El juicio no será más que la constatación de lo que hacemos. Al
final quedará al descubierto lo que libremente vamos haciendo con nuestra vida.
Jesús nos lo advierte con la parábola del juicio para que abramos los ojos y
nos hagamos conscientes de lo que hacemos o dejamos de hacer hoy.
“¡El pobre es Cristo!”, solía decir San Alberto Hurtado. Con ello
ponía énfasis a esta verdad del evangelio: en el pobre siempre está Cristo. Así,
el mandamiento del amor a los pequeños de este mundo constituye el fundamento
más firme y universal del obrar humano que conduce a la unión de todos los
seres humanos, por encima de las diferencias.

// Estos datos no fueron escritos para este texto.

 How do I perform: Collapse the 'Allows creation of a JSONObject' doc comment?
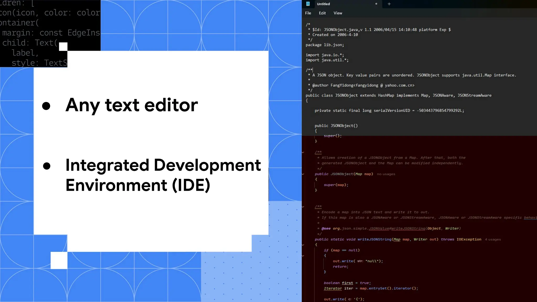click(303, 152)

Con este mandamiento, Jesús establece un criterio de acción que va
más allá de todos los cuadros religiosos y propuestas ideológicas. Y es un
mandamiento evidente para todos. El amor a los necesitados expresa, en un
lenguaje universal que todos comprenden, un mensaje que dice no sólo una verdad
sobre la persona humana sino una verdad sobre el misterio mismo de Dios. Además,
el amor al pobre es el que más manifiesta el modo como Dios ama, pues su amor incondicional,
sanante y liberador muestra toda su eficacia cuando levanta del polvo al desvalido (1 Sam 2, 8; Sal 113, 7) y a
los hambrientos los colma de bienes (Lc 1, 53).